A mi larva atómica
- 24 feb 2023
- 2 Min. de lectura
Mi niño, mi pínchipe, mi ñiñi, el primer peludito que llegó a mi vida, a llenarla de retos, de aventuras y de mucho amor. Yo sabía que mi pequeña larva atómica estaba envejeciendo y que, inevitablemente, llegaría el día en que no estaría con nosotros, lo que no me esperaba es que fuera "tan pronto". 14 años en un perro es un montón, pero para mí se pasaron volando y se me escaparon entre los dedos. Siempre lo mimé y le di a entender lo mucho que lo amé, solo que a la hora de haberlo encontrado así, con los ojitos abiertos y la mirada perdida, sentí como si no hubiera hecho lo suficiente, como si le hubiera quedado debiendo caricias y palabras de afecto.
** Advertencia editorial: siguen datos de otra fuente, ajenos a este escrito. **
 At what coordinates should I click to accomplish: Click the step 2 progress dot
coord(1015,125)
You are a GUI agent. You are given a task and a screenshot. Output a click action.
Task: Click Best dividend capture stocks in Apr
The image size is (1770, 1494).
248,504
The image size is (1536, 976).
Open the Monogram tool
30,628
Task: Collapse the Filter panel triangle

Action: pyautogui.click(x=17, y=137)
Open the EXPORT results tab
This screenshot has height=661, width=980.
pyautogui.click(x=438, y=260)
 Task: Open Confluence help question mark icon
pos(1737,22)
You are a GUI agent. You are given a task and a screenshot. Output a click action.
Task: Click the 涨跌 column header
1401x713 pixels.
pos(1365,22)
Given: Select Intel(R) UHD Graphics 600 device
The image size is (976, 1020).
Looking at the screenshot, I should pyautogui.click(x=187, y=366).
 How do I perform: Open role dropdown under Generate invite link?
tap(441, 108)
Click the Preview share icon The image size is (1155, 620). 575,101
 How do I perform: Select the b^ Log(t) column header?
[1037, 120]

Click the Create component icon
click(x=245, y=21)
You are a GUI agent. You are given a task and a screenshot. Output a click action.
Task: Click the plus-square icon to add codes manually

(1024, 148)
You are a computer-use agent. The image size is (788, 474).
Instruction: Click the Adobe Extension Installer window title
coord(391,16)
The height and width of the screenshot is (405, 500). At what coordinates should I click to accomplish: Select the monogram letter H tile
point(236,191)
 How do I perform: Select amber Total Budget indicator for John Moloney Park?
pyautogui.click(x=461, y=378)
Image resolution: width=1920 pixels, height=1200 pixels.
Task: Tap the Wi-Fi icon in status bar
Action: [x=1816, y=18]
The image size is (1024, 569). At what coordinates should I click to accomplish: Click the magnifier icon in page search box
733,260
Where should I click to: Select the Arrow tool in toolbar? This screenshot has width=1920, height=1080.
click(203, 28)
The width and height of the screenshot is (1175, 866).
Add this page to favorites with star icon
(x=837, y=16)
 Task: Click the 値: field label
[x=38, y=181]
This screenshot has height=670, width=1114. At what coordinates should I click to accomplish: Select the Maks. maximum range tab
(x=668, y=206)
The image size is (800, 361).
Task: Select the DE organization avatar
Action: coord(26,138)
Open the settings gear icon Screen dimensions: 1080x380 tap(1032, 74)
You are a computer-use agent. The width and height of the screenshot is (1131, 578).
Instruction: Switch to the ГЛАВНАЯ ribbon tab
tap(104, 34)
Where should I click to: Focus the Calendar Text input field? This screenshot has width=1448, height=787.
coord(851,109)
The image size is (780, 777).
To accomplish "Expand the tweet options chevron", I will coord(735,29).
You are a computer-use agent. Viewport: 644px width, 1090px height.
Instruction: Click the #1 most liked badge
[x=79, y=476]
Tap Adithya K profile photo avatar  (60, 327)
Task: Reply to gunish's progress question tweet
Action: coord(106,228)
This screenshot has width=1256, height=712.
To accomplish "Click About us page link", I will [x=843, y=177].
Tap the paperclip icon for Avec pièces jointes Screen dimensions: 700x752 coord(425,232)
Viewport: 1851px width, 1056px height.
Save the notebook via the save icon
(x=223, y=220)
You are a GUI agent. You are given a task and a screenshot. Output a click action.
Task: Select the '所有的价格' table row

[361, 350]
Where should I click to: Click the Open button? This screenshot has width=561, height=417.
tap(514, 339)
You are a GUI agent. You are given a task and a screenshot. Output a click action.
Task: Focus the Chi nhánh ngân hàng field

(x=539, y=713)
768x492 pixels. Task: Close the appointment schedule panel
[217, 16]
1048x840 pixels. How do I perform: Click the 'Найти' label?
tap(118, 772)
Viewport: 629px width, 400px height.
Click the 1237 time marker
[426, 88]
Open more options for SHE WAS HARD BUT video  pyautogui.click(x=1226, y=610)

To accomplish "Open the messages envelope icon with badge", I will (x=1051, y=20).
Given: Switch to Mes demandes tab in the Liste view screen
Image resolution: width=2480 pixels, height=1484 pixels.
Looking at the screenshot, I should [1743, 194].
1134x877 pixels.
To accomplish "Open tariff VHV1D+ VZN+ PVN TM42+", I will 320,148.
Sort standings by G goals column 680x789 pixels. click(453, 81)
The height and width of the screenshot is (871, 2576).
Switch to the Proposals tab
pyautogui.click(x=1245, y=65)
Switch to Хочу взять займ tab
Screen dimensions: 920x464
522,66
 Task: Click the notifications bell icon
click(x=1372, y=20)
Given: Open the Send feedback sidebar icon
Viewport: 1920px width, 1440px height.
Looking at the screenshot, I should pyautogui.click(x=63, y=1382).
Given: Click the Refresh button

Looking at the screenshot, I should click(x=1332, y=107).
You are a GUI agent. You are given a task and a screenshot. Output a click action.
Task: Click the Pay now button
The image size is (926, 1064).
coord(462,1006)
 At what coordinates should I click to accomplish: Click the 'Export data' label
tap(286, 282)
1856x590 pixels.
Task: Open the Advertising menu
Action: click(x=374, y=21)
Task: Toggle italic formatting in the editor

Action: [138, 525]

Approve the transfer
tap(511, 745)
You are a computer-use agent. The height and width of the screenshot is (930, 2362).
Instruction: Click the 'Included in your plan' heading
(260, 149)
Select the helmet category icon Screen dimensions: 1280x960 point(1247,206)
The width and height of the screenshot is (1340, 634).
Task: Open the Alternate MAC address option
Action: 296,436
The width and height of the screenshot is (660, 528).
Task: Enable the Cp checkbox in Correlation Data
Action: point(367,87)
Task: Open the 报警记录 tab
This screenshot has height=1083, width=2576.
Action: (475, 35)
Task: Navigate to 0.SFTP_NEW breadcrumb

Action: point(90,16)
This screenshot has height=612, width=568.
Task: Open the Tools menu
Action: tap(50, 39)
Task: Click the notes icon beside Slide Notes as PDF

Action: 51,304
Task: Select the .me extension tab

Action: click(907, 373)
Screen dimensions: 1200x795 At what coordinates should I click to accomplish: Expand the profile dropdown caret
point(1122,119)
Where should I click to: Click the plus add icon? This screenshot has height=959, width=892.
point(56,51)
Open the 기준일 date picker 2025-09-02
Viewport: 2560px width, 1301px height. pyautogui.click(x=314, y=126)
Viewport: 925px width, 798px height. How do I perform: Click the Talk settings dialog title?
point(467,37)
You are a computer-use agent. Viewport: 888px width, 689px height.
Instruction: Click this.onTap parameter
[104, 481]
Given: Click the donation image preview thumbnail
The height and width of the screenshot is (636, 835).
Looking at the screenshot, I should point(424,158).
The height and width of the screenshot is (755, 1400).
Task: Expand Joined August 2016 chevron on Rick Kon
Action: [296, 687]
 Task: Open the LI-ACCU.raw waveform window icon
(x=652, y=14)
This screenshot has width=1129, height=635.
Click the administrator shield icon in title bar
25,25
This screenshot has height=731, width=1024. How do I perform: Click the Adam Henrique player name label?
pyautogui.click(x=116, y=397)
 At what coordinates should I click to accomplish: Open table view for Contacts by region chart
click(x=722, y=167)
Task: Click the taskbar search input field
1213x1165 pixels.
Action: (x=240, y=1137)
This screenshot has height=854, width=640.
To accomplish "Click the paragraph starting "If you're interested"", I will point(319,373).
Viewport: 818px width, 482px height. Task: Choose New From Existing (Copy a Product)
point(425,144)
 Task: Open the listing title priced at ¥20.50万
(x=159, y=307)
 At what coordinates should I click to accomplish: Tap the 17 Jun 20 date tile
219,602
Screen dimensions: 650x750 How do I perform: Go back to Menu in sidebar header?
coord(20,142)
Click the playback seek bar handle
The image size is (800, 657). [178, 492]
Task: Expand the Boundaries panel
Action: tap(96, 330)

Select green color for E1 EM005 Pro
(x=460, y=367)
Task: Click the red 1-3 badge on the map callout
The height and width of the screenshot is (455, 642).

Ese día de febrero lo puedo nombrar como el peor de toda mi vida. Solo comparo ese dolor que sentí en el pecho como cuando el hombre que pensé iba a ser mi esposo, decidió marcharse. Caminé por la orilla de la quebrada esperando que fuera mentira, que el niño no fuera el cadáver que se encontraron allí. Corrí hacia el agua con mi ropa puesta y lo vi acostado, siendo devorado por un ave de rapiña. Me quedé sentada en el agua con el corazón destrozado –así lo sentí, literalmente–, mi mamá lo recogió y se fue, pero yo solo esperaba que todo fuera un mal sueño.
Hoy entiendo que te tenías que ir, y aunque en medio de la ansiedad yo piense que no te demostré suficiente amor, espero que desde el cielo de los perritos leas estas palabras y recuerdes que eres un ángel que marcó a muchas personas en la tierra, que fuiste el peludo más amado de todas las galaxias y que espero encontrarme contigo al final del arcoíris para que terminemos este viaje juntos y empecemos uno nuevo.